No Reino Unido, o primeiro-ministro Boris Johnson ameaçou a BBC de eliminar a taxa compulsória para TV e rádio no país, cobrada de todos os domicílios e principal fonte de recursos para a emissora pública internacional. Neste cenário, o The Guardian vem ganhando força com sua abordagem crítica. A publicação não apenas aumentou o número de seus assinantes, mas também consegue, com sucesso, angariar doações para a manutenção de um jornalismo independente.
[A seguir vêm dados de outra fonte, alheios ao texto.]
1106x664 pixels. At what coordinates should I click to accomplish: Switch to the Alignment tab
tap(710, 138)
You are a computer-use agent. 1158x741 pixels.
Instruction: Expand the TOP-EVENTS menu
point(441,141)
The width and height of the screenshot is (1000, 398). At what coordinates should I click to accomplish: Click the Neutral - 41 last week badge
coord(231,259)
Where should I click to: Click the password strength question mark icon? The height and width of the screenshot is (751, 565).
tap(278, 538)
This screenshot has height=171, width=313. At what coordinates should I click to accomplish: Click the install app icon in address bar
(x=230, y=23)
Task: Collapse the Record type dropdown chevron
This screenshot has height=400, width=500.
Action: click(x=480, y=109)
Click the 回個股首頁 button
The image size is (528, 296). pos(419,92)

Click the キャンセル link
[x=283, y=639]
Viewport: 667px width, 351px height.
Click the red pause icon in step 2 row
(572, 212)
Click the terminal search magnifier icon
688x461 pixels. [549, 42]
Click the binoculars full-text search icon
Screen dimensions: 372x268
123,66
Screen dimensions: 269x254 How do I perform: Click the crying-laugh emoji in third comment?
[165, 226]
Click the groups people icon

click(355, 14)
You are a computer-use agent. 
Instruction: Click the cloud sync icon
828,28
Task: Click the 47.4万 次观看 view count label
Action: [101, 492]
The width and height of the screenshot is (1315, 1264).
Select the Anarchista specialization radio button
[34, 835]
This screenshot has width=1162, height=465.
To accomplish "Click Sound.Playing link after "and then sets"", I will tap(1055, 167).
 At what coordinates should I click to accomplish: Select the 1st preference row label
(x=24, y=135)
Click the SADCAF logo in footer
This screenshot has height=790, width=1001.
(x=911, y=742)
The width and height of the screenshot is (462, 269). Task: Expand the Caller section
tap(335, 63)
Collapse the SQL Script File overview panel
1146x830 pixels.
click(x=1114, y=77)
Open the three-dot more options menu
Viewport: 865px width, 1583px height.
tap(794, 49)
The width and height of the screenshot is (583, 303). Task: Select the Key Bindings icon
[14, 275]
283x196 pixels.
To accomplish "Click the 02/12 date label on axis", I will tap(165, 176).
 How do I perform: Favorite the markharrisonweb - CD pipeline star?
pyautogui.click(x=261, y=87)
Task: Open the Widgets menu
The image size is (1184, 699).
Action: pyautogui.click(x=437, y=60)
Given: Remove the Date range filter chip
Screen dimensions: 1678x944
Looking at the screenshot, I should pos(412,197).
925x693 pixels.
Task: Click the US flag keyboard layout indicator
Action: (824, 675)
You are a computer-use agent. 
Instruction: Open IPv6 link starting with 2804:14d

Pouco antes das eleições parlamentares antecipadas em dezembro de 2019 no Reino Unido, o Guardian iniciou uma campanha com o slogan "Mudar é possível. A esperança é poder". No vídeo, uma borboleta dentro de uma sala voa contra a janela, até que, em certo momento, o vidro quebra e o inseto consegue se libertar. Desde então, mais de um milhão de doadores faz parte do círculo de apoiadores do jornal cronicamente endividado.
O Washington Post é menos dramático. A campanha "A democracia morre na escuridão", anunciada já em 2017 pelo fundador da empresa Amazon e dono do jornal, Jeff Bezos, também conquistou muitos novos leitores. Em 2019, a publicação tinha 746 mil assinantes da versão impressa e 1,7 milhões de assinaturas digitais.
"Acho que muitos de nós pensam que a democracia morre na escuridão e que certas instituições desempenham papel muito importante para iluminar essa escuridão", disse Bezos, na época do lançamento da campanha.
Jogo perigoso
Há um paradoxo: o temor da expansão do extremismo de direita, do populismo e do autoritarismo leva a disputas políticas mais duras e uma demanda mais acentuada por coberturas e conteúdos jornalísticos. Donald Trump, Boris Johnson e Jair Bolsonaro trazem novos leitores aos jornais.
Outra consequência desse efeito é que os veículos tradicionais acabam conseguindo apoio para a transformação digital, e um dos resultados dessa transformação não parece ser reversível: a retração mundial de jornais diários impressos.
Enquanto isso, a guerra midiática entre notícias falsas e a checagem de fatos continua com uma severidade desenfreada. E os dois lados parecem se alavancar mutuamente. Em entrevista recente à emissora de rádio alemã Deutschlandfunk, o historiador Bernd Greiner apontou para uma situação ganha-ganha perigosa: por lucrarem com o valor de entretenimento de políticos populistas, os meios de comunicação aceitam qualquer provocação e dão atenção adicional a essas personalidades.
"Pelas suas provocações, políticos como Boris Johnson, Donald Trump, Benjamin Netanyahu ou Matteo Salvini são fontes constantes de novas notícias", explicou Greiner. "A imprensa não deveria responder a todas as provocações", concluiu.